-- start of QUOTED PASSAGE --

Submit at least 1 Issue/PR fixing a bug, fixing a graph formatting, changing an unclear notebook section, or adding a small additional data analysis to a notebook. (Look for something to improve as you go through the existing work 😃)
Familiarize yourself with the following 3 resources:
* Sippy Repo and Dashboard for an example of metrics and TestGrid data analysis.
* TestGrid Repo and Dashboard to familiarize yourself with our initial data source.
* Prow and google cloud storage to see the underlying CI data informing these higher levels of abstraction.

Understand the testgrid ecosystem

Have a look at https://github.com/GoogleCloudPlatform/testgrid and the video linked from there.
Testgrid already applies some logic to the test runs, like identifying boards with flaky tests, or boards without tests reporting in. You can also report some additional metrics like test coverage.

is there a central definition for the data uploaded to RH testgrid? Test status, name, infra (gws)
is there some tooling to download the data from testgrid, in python?
is there some prior work on analyzing testgrid data at scale? blogs?

Look into Drain3 as potential log parsing tool for CI logs

https://github.com/IBM/Drain3

Short video walkthrough for EDA

As a potential Data Science Contributor I wan to quickly understand how to work with the data, review and reproduce the EDA that has already been done.

Acceptance Criteria:

Short video on data and data access

Initial EDA on google cloud storage log data.

There is a fair amount of semi-structured log (text) data that gets generated by the CI process. There are likely valuable insights in this data that could be leveraged by SME's if there was an automated way of reducing the total amount of logs that had to be reviewed. As a data scientist, I would like to understand the nature of this data and how best to access it in a data science friendly format, so that I can contribute to the development of automated ML methods for analyzing it.

Acceptance Criteria:

EDA notebook for log data found here

Spike: Identify TestGrid Metrics/KPI's - PR Performance

As Data Scientists our first task is to convert the raw data generated by the CI processes into some meaningful KPI's/Metrics/Features (numbers) that we can track and use to describe the state or behavior of the CI process over time. One of the key elements of the CI process are the PR's that are being tested. The ability to understanding the potential behavior of these code changes is critical.

PR KPI's could be things like "Number of commits before merge", "Diff size", "PR complexity", etc. As data scientists, we must admit that we are not currently subject matter experts in CI monitoring and do not know the best metrics to track for monitoring CI to support developers . As such, we need to perform a research spike and look for example KPI's used in the industry that we could collect and monitor from the TestGrid Data.

Acceptance Criteria:

Open an issue with one new PR performance KPI. Issue must include link to resource used to discover the metric, an explanation of why it would be useful to track, and a brief outline describing how we could generate it from our existing data sources.

Identifying flakey test in TestGrid data

flaky test result exhibits both a passing and a failing result with the same code. Hence, It takes a lot of effort on the developer side to manually determine whether a new failure is a flaky result or a legitimate failure. Hence, we are interested in identifying failure due to a flakey test in TestGrid data using data-driven methods.

-- end of QUOTED PASSAGE --
-- start of INFORMATION GIVEN --

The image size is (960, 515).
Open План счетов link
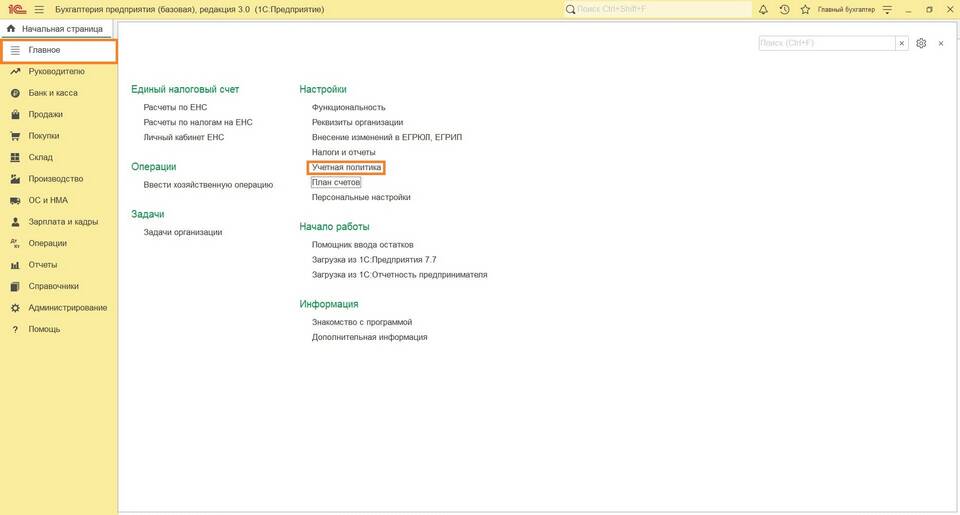(336, 183)

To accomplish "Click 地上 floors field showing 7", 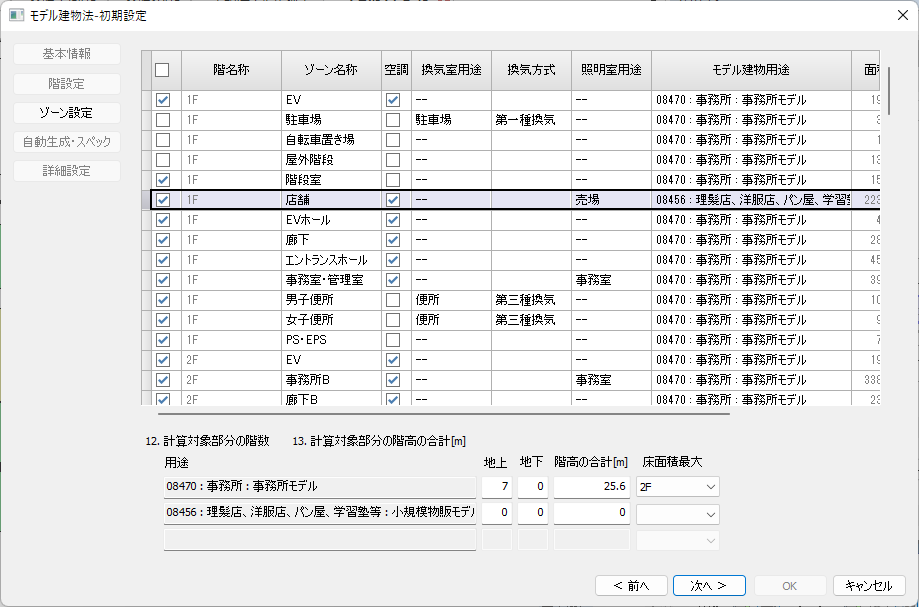I will click(x=496, y=486).
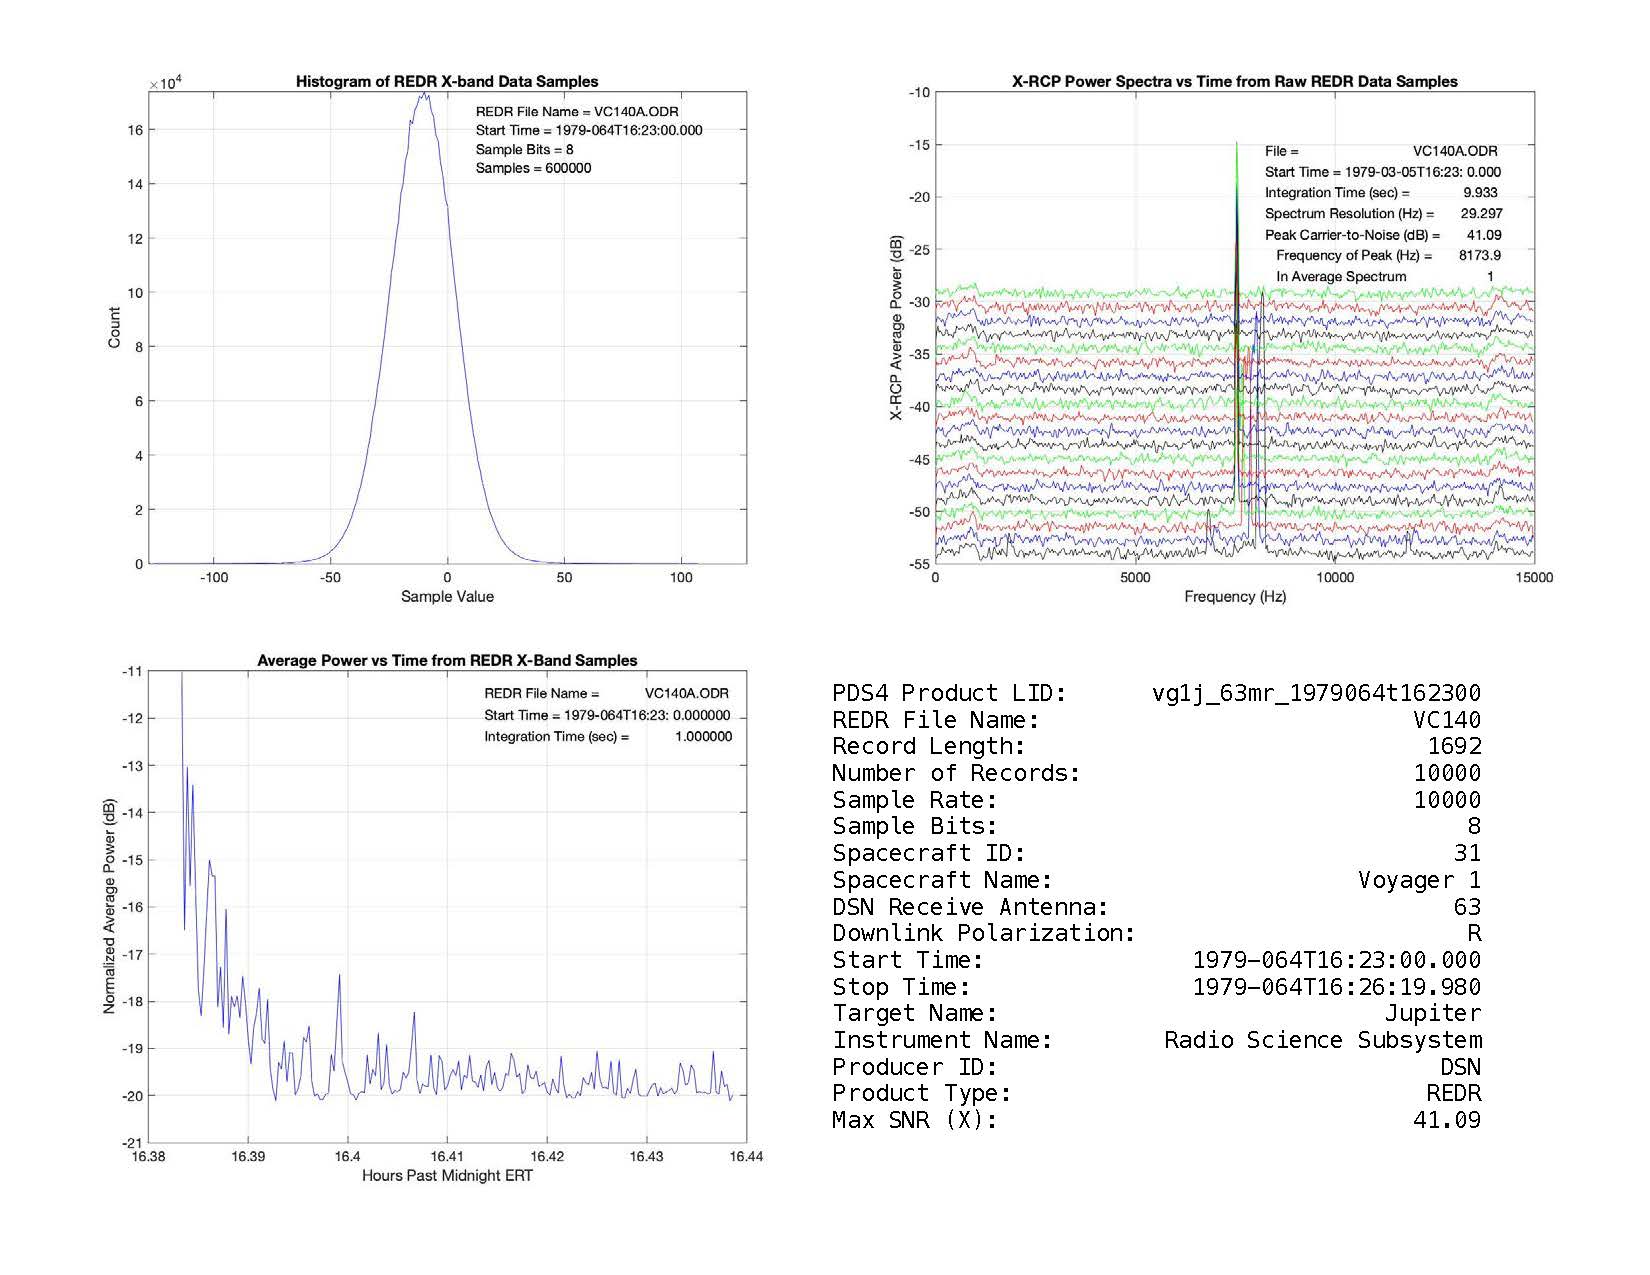Click the 'Histogram of REDR X-band Data Samples' title

pos(447,82)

-- end of INFORMATION GIVEN --

DIRECTIVES –
A. Summarize the CI data science task list above in two sentences.
B. Continue the CI data science task list from its last line.

PER-TASK OUTPUTS –
A. The task list asks new contributors to submit at least one issue or PR improving the existing work, to get familiar with Sippy, TestGrid, and Prow with Google Cloud Storage, and to look into Drain3 as a log parsing tool for CI logs. It also sets out planned work: a short video walkthrough of the existing EDA, an initial EDA of the log data in Google Cloud Storage, a research spike to find PR performance KPIs for the TestGrid data, and data-driven identification of flaky tests.

B.
Acceptance criteria:

Notebook on Identifying flakey test in TestGrid data

Missing commit ID's for Openshift testgrids

For testgrid of k8s, we have commit ID's for each run. Marked in the red circle image below:

But for testgrid of Openshift, we don't have commit ID's. Marked in the red circle in the image below:

We can collect a lot of metadata if we have commit ID available for each run. From those Commit IDs we can create different features that might be used for the data analysis part. Some of those features are

What type of file is changed in a commit? because Test cases that fail due to changes in config files are very likely to be flaky
A test case that has failed on a git revision that changed a file which was previously changed by more than two authors recently is highly likely to be a real failure
A test case that has failed on a git revision where many source code files were changed, is highly likely to be a real failure.

Acceptance criteria:

Communication with an appropriate team to include commit IDs in test grid.

Sanket up to speed with project

Acceptance Criteria:

Use ocp-ci-analysis:latest image on https://jupyterhub-opf-jupyterhub.apps.cnv.massopen.cloud/ and successfully run every notebook in the notebooks directory.
Submit at least 1 Issue/PR fixing a bug, fixing a graph formatting, changing an unclear notebook section, or adding a small additional data analysis to a notebook. (Look for something to improve as you go through the existing work 😃)
Familiarize yourself with the following 3 resources:
* Sippy Repo and Dashboard for an example of metrics and TestGrid data analysis.
* TestGrid Repo and Dashboard to familiarize yourself with our initial data source.
* Prow and google cloud storage to see the underlying CI data informing these higher levels of abstraction.

ML Request: Implement a Predictive Test Selection Tool

In an effort to leverage the CI data available to us and improve the kubernetes development process through machine learning, we should look into the development of a predictive test selection tool that can be used to identify a limited number of tests that are most likely to find a regression for a given code change.

Please see this blog post from Facebook engineering outlining their approach.

As noted in the blog the "system automatically develops a test selection strategy by learning from a large data set of historical code changes and test outcomes." Which should be feasible for us given the data we have access to in this project.

Include the job run url into the correlation results

As an end user investigating the underlying issue represented by the highly correlated failure sets, I would like to also be provided with the job run url for the instances where these failures occurred so that I can see more details about the failures and detriment a root cause.

Acceptance Criteria:

Add job run urls as an additional column to the output of Inittial_EDA.ipynb

Review flakiness detection in testgrid

We want to know if there is an opportunity to use ML techniques to improve upon the existing Flake detection tool currently being used by testgrid. To answer that question we first have to identify how the current Flake Detection tool is implemented.

Acceptance Criteria:

Explanation of Flake detection implementation.

Write over arching project doc

As a data scientists I want to make sure that this project is well defined so that all stakeholders agree on the work to be done.

Acceptance Criteria

Project Document Agreed upon by all stakeholders

Catalog the existing Research Papers/Articles for flaky test detection.

Is your feature request related to a problem? Please describe.
There is a lot of research done on flaky test detection. We want to catalog/collect the existing research work. We can explore these research papers/articles in the future.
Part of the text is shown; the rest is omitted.